あの青龍戦の後くらいから、ユリアからのスキンシップが増えた気がした。
ただ、リスク管理としてちゃんと避けたり、直接やめてもらったりしているが、そのたびにむくれて不機嫌な顔をする。それはそれで可愛い。
やっぱ、ネクラの言う通り、俺に気があるのだと勘違いしてしまいそうだ。本当に、マジでやめてほしい。やめてほしくないけど。
今日もユリアとレッドと学園に登校し、教室でネクラと合流する。今日のホームルームで、リーファが軽く今後の動きについて話す。
「よし。学園は復旧した。今日からまたいつも通り授業を再開するが……。お前らお待ちかねの学園祭が今年も始まる。ある程度クラスメイトとも顔も知れたことだし、団結して成功させるように。明日から、クラスでの出し物を決める。考えておくように。以上だ」
はいきましたクソ行事。去年もやってたが、俺はネクラと一緒に逃げ切って不参加だった。それはそれで青春だったぜ。

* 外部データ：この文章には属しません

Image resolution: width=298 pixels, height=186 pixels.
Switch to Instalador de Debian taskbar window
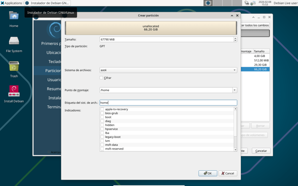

すると、ユリアが俺のわき腹をツンっとつつく。突然の刺激に反射的に声が出た。
「あんっ!?」
「チー君その声きもい。じゃなくて……今年はちゃんと参加してよ?手伝いもしてよ?」
今さらっとキモイって言われなかったか?まあさすがに急にわき腹つつかれたら変な声も出るわ。とりあえず今年もさぼりたいので否定する。
「ええ……嫌っすよ」
「ねえ、去年は許したけど、来年は絶対出てって約束したよね???ね???」
怖い怖い怖い。ユリアさんなんか声が低くなってるって!……はあ。
「分かりましたから……」
「それでよし。あのね?もう2年生だよ?学園祭は今回含めてあと2回しかないんだよ?今を楽しまないと!」
「え……あと2回もあんのかよ……」
「なんでそう言う考えになるかなあ……とにかく、参加!」
はあ。別にいいけどさ、特に手伝うことも無いし、単純に絶対つまんない。
前世の学園祭でも、何もせず誰とも関わらず、ソシャゲだけして終わった。正直言って、何が楽しいの?
陰キャには陽キャどもが騒いでワイワイしてるだけにしか見えない。人間関係を構築している奴らには楽しいが、陰キャにとってはただの拷問でしかない。